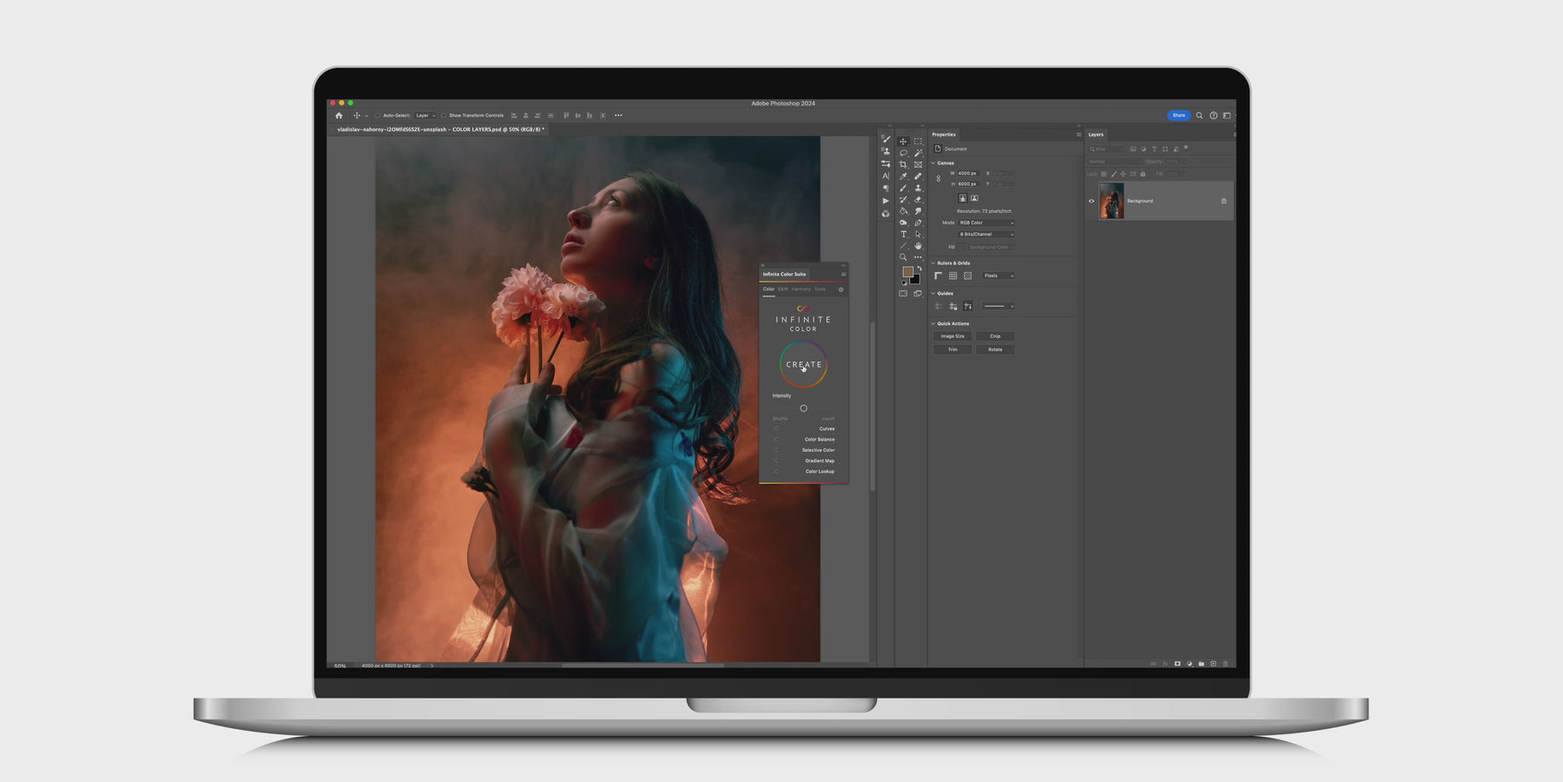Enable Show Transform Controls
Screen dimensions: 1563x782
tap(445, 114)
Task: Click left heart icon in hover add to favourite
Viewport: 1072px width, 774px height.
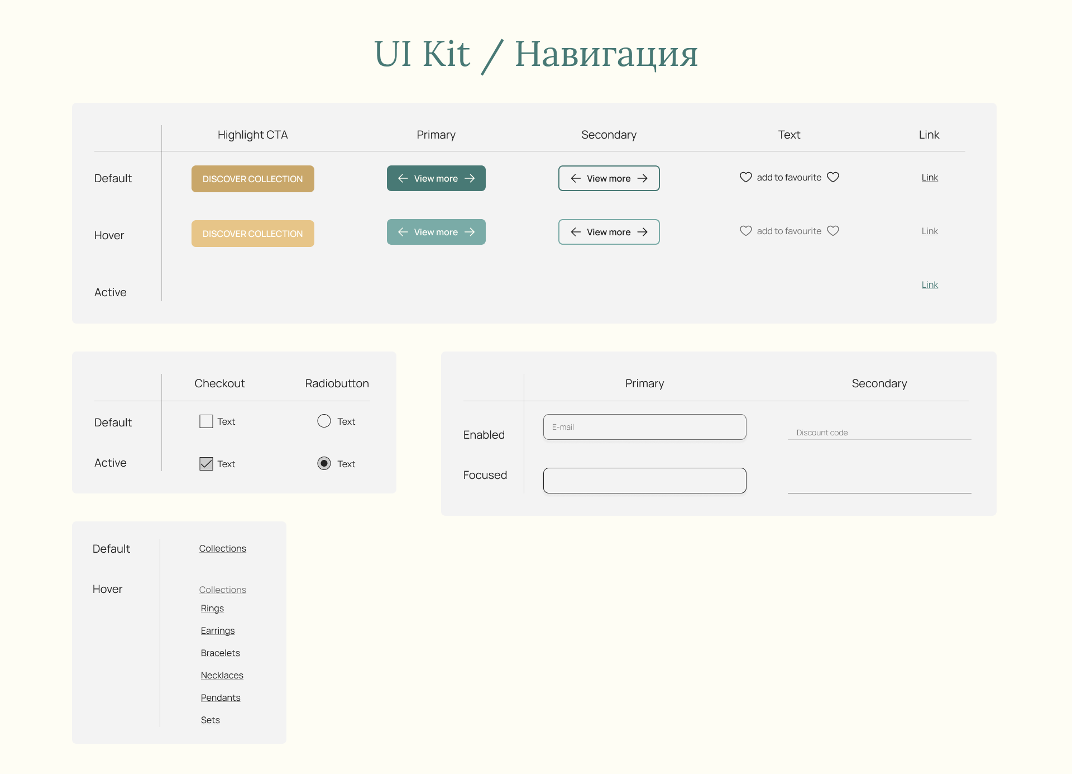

+---+

With the pictures excluded, restate word for word each line from the one that contains "Task: Click left" through the last line of the listing above.

#### RESULT:
Task: Click left heart icon in hover add to favourite
Viewport: 1072px width, 774px height.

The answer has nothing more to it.